We were sad to learn today that Agota Kristof died on July 27. Born in 1935, the Hungarian author, who spent her adult life in Switzerland, wrote the Book of Lies, a shape-shifting trilogy about two brothers living in Europe who are separated during World War II. Shape-shifting and grippingly taut, brain-teasing and fairy-tale simple, confident yet horrific, it's a landmark in contemporary European and experimental fiction.
With the advent of e-books, authors now have more opportunity than ever to revise and republish previous books. So will they? The Boston Globe’s Alex Beam poses the question to John Banville and Tom Perrotta, among others.
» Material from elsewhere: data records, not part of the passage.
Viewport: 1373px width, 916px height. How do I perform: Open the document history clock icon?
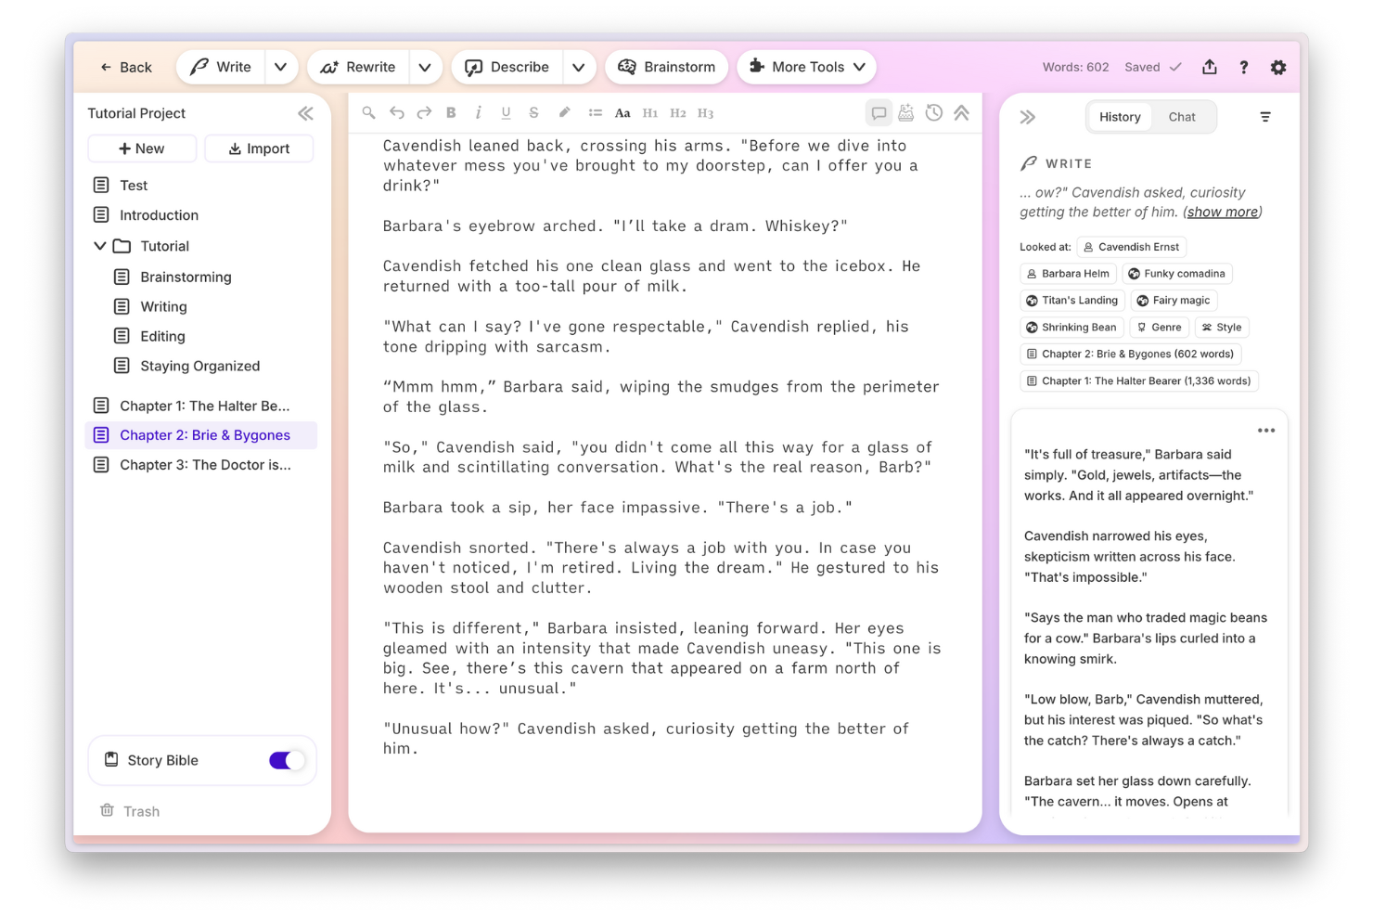click(x=934, y=112)
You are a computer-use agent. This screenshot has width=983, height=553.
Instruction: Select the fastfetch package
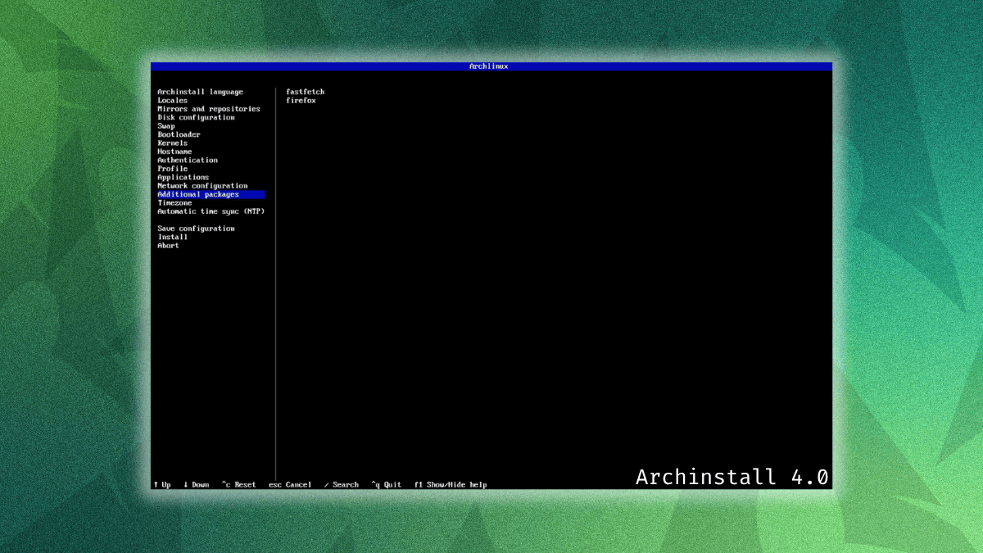tap(305, 92)
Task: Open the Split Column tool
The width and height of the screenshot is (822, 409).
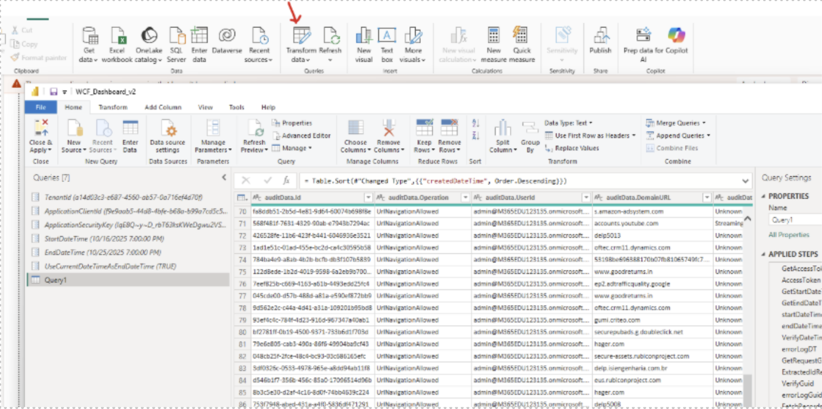Action: [x=503, y=135]
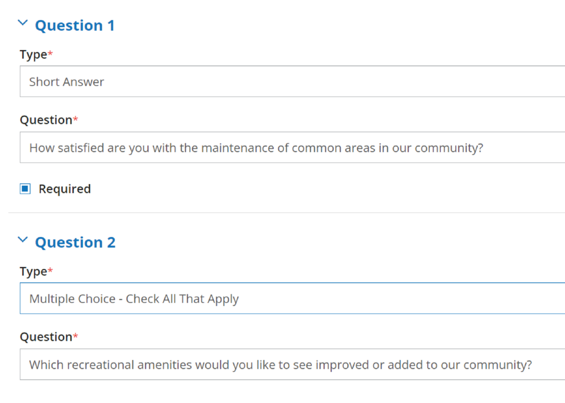The image size is (565, 403).
Task: Click the Question 1 text field
Action: (292, 147)
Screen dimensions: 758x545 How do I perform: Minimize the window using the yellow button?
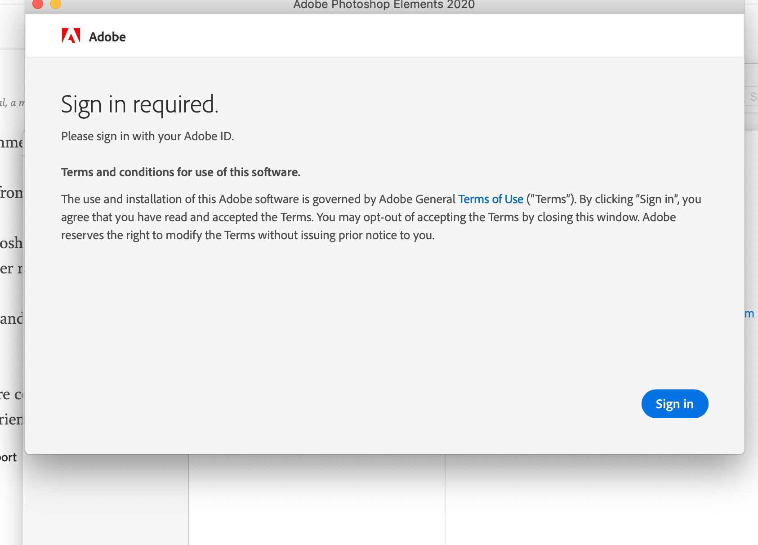pyautogui.click(x=56, y=4)
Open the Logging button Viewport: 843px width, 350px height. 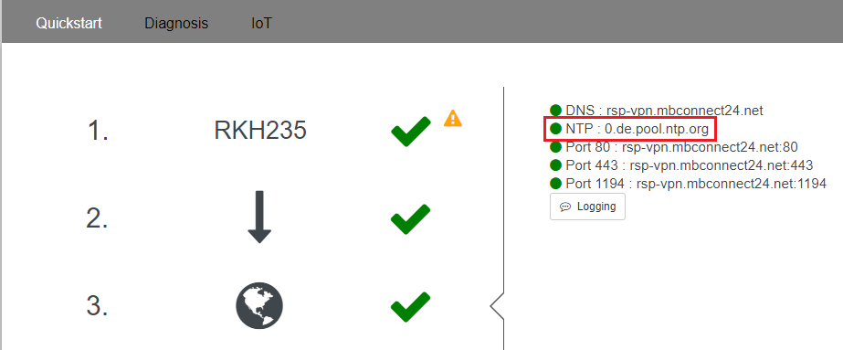click(587, 207)
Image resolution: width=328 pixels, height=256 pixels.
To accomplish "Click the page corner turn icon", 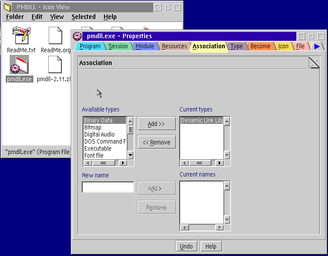I will tap(314, 63).
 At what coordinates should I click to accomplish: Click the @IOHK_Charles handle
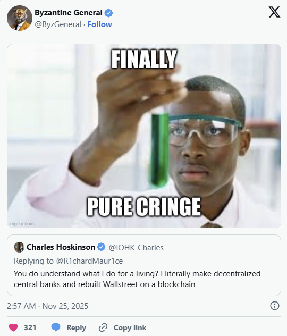click(x=136, y=248)
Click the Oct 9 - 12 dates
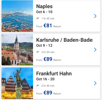The width and height of the screenshot is (102, 100). click(x=44, y=46)
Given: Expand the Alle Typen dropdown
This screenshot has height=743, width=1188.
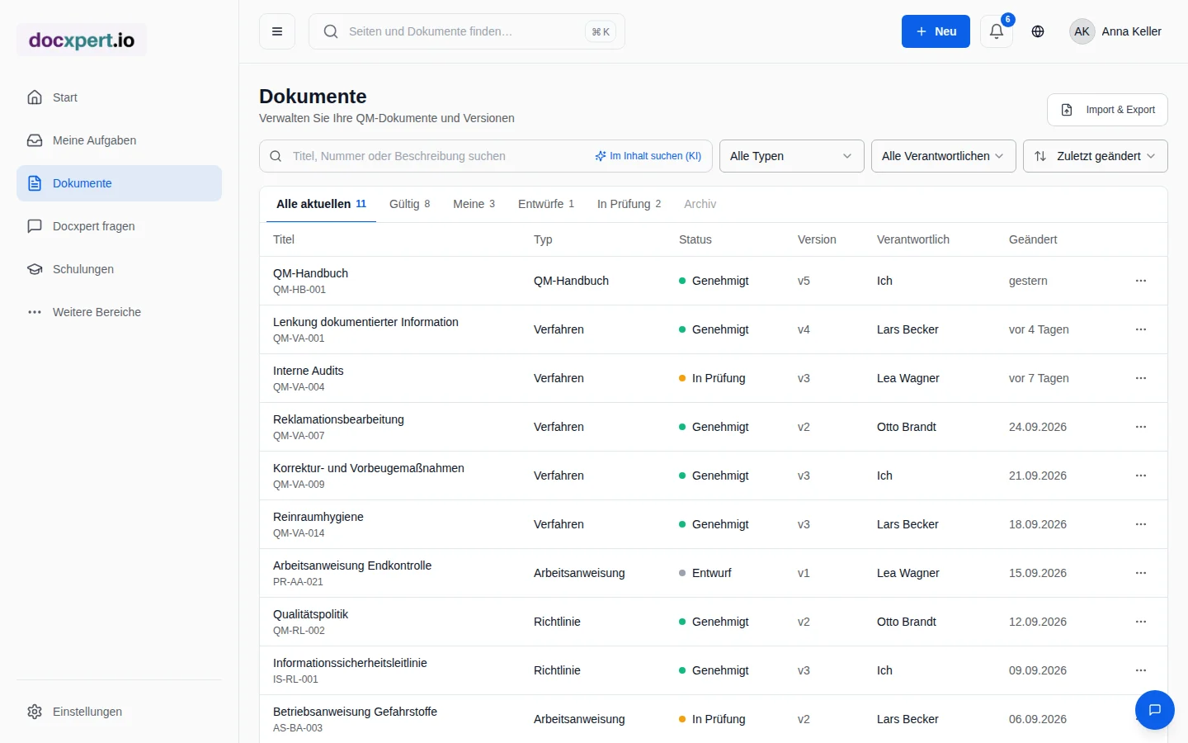Looking at the screenshot, I should coord(792,156).
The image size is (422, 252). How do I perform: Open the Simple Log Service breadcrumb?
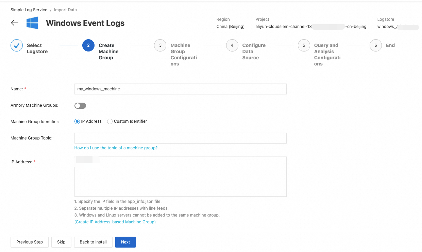point(29,10)
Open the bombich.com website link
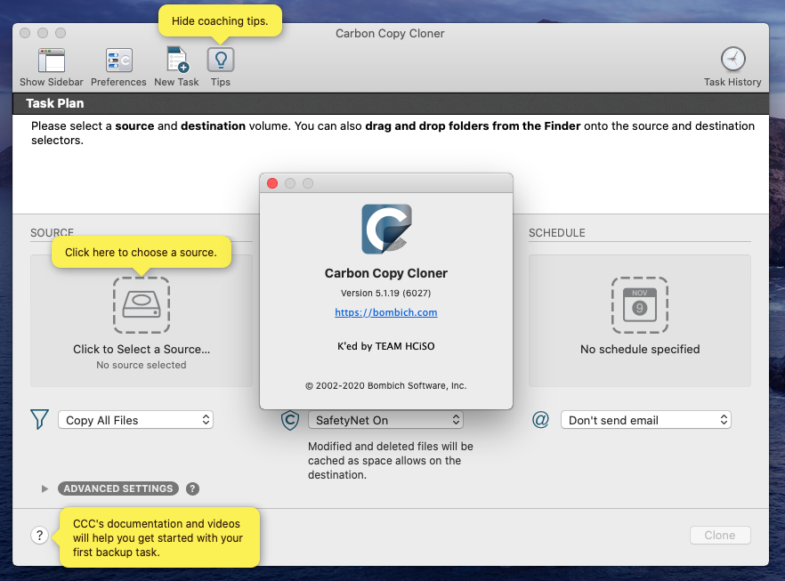The width and height of the screenshot is (785, 581). [386, 312]
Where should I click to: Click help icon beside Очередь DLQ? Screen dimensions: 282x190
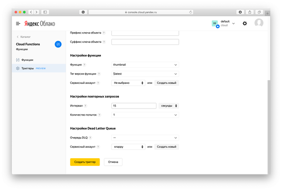(x=91, y=138)
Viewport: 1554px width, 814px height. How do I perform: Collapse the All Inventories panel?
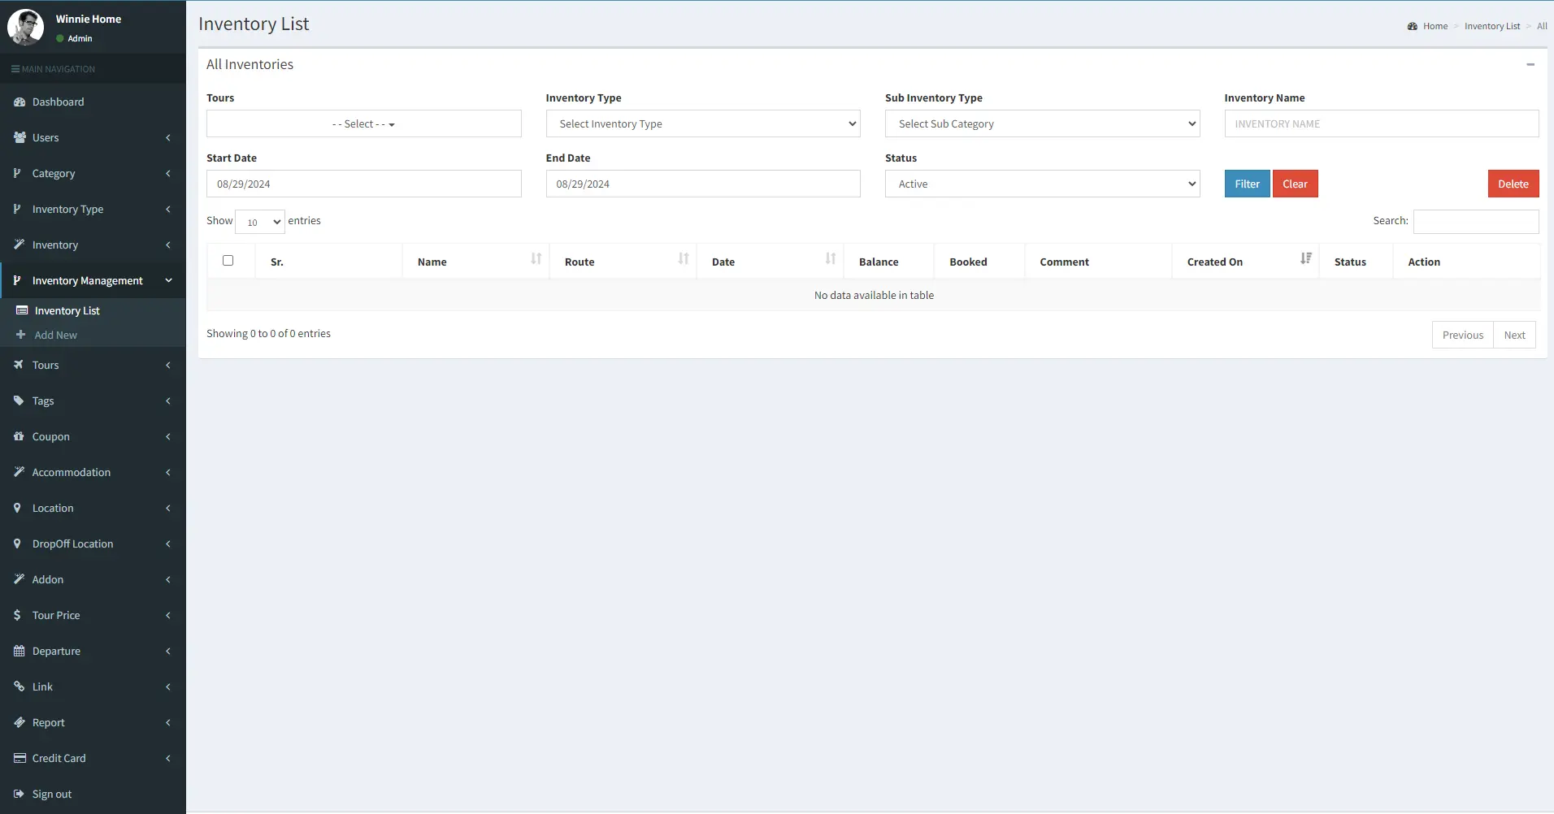(x=1530, y=64)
Journalist-turned-novelist Tony Parsons has been named Heathrow Airport’s second writer-in-residence. He’ll spend a week at the airport and will publish a short story collection based on the experience this October.
A Powell’s Books clerk takes to the pages of the Chicago Tribune to exhort publishers to fight back—and fight dirty—against the ascent of e-readers.
“I don’t know how this book will be accepted,” Nicholson Baker says of House of Holes, his new (comic?) novel about a sexual theme park. “You could almost say we’re in the postpornographic era now. There’s so much porn around it’s part of everybody’s life. It’s not something you find in a certain seedy part of town or in discreetly wrapped parcels that come in the mail.”
At Grantland, Extra Lives author Tom Bissell reflects on the future of iPad gaming beyond Angry Birds.
Last Friday, David Berman, the man behind the now-defunct band Silver Jews and one of our favorite poets, gave a rare reading in Chicago, where a heckler provided him with a new title.